_Extract provided_.
((

SPOTLIGHT ON: “THE ZANTI MISFITS”
Another chat with STEVE MITCHELL
Hi, Everybody! Here we go again with another commentary with me interviewing…me… about our favorite episode of THE OUTER LIMITS: “THE ZANTI MISFITS”
INT: Hi, Steve! Thanks for going through this with me again.
STEVE: No problem, Steve. This is after all, “The Zanti Misfits,” our favorite TOL outing.
INT: We’re nuts for it actually. You just watched it, soooo…how do you think it holds up?
STEVE: Really well. It has been quite a few years since I saw it last, and, frankly, I was worried that it would not be worthy of my unbridled enthusiasm. Often when you get to revisit TV faves created decades ago, time is not always a friend of the show. The style of the day regarding the writing, shooting, and acting, does not always “play” compared to shows on the air today.
INT: That is often true, but I have found that really good shows from back in the day are still generally good, if not even very good when watched today. The Zantis still hold up nicely.
STEVE: Good point, Steve, but that is not always the case. You know that.

))

_Raw data_.
((

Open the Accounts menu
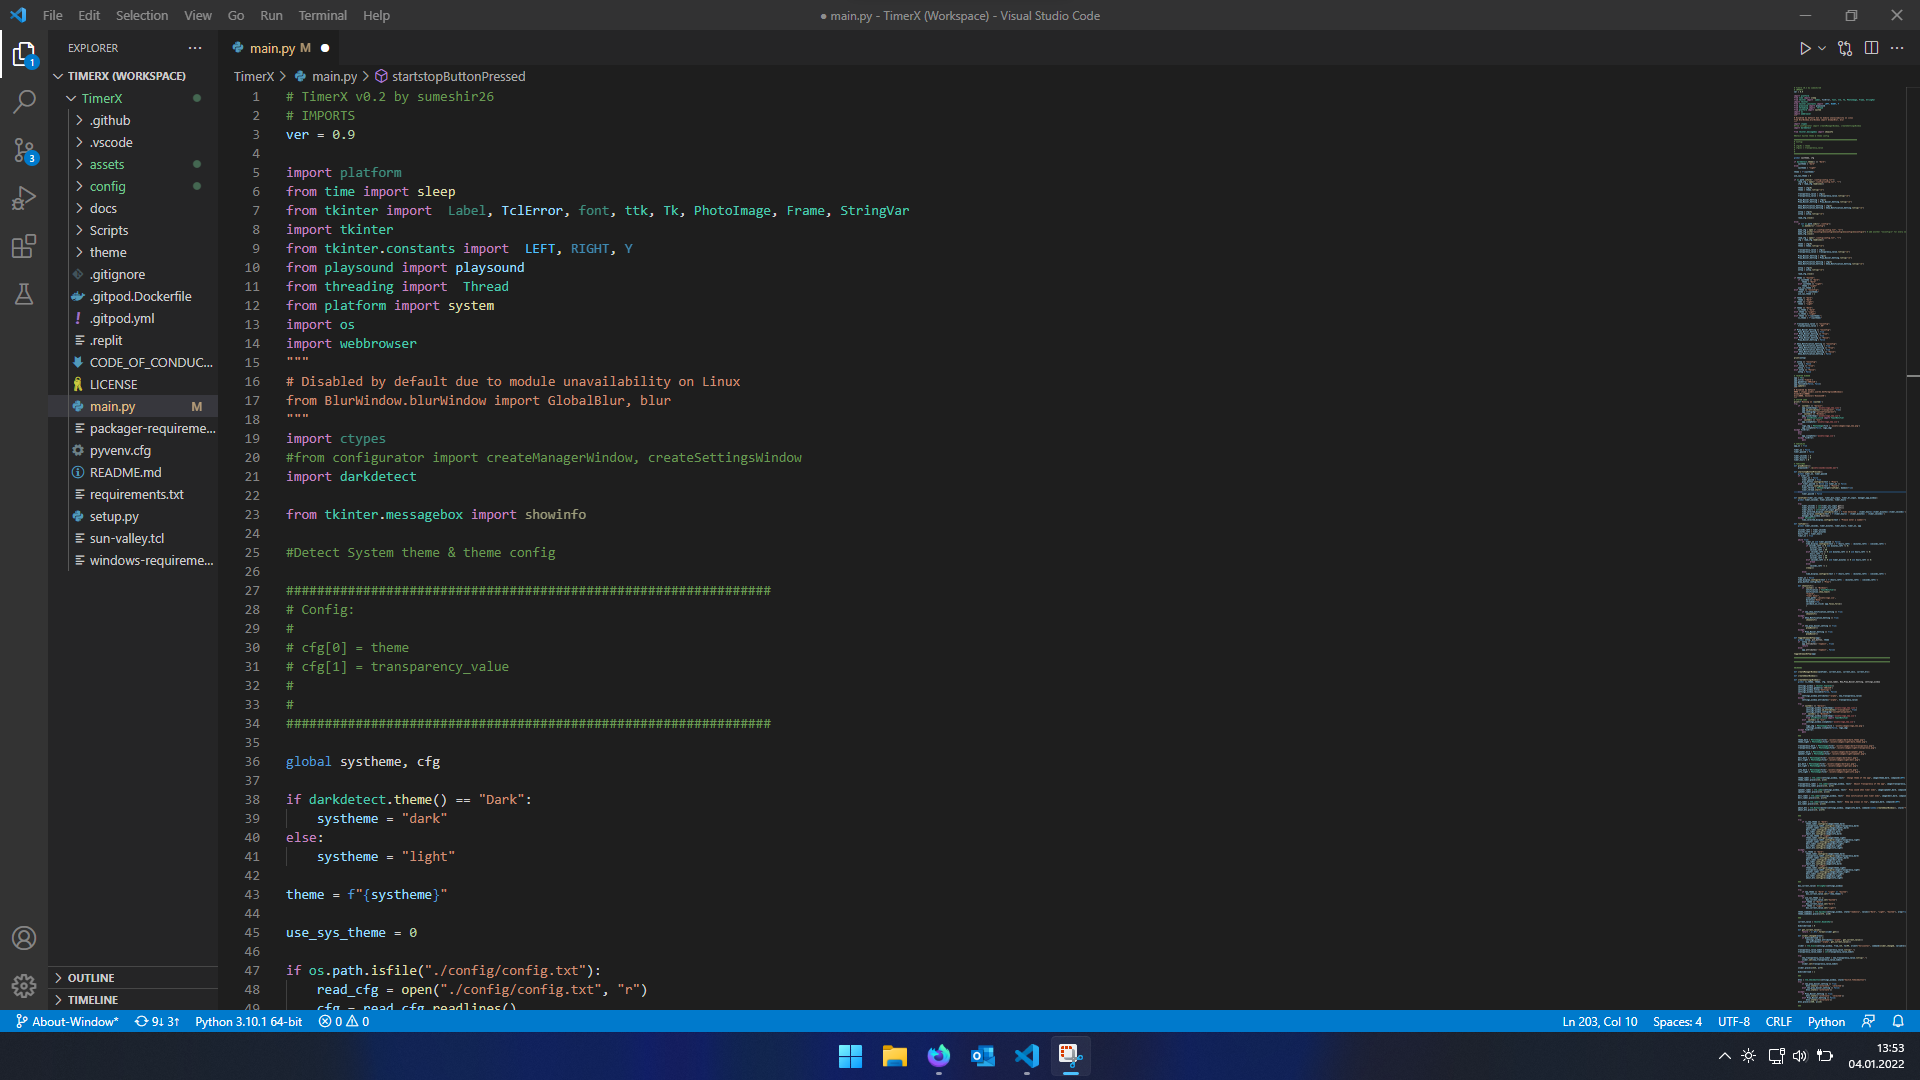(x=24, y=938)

))

_Task requirements_.
1: Quote word for word the stretch of the Zanti Misfits interview that starts with "Another chat with" and ends with "favorite TOL outing.".
2: Extend the interview about "The Zanti Misfits," picking up right after its final sentence.

_Answers to the exercises_.
1:
Another chat with STEVE MITCHELL
Hi, Everybody! Here we go again with another commentary with me interviewing…me… about our favorite episode of THE OUTER LIMITS: “THE ZANTI MISFITS”
INT: Hi, Steve! Thanks for going through this with me again.
STEVE: No problem, Steve. This is after all, “The Zanti Misfits,” our favorite TOL outing.

2:
INT: Giving me a hard time already? Anyway, let’s talk about when you first saw this show back on December 30, 1963. (Date courtesy of DAVID J. SCHOW’S masterpiece: THE OUTER LIMITS COMPANION.)
STEVE: I watched this show, as I usually did, alone and in the dark for that movie-theater-like experience. The teaser hooked me right away: you had Air Force personnel, a distorted and threatening alien voice, then a look at the alien spacecraft…a nice selection of my favorite TOL food groups. I was excited.
INT: It didn’t take much did it?
STEVE: I was a kid, for cripes’ sake! Also, not showing the ZANTIS was a smart move.
INT: Worked for me. Another interesting move was to transition from the clearly 1950’s SF tease to a great shot of an old Western town…
STEVE: Really knocks you off balance for a moment, until that Ford Galaxy races down that dusty backlot street.
STEVE: Stefano was good at that.
INT: Let’s talk about the cast; some familiar and not so familiar faces.
STEVE: Michael Tolan was a guy I never saw before. My guess is that if I had watched a lot of ten o’clock dramas, especially those produced in NY, I would have known him. He looked like a smart guy and it was easy to buy him as a historian. May be one of the only times a historian was the protagonist /action hero in a network show.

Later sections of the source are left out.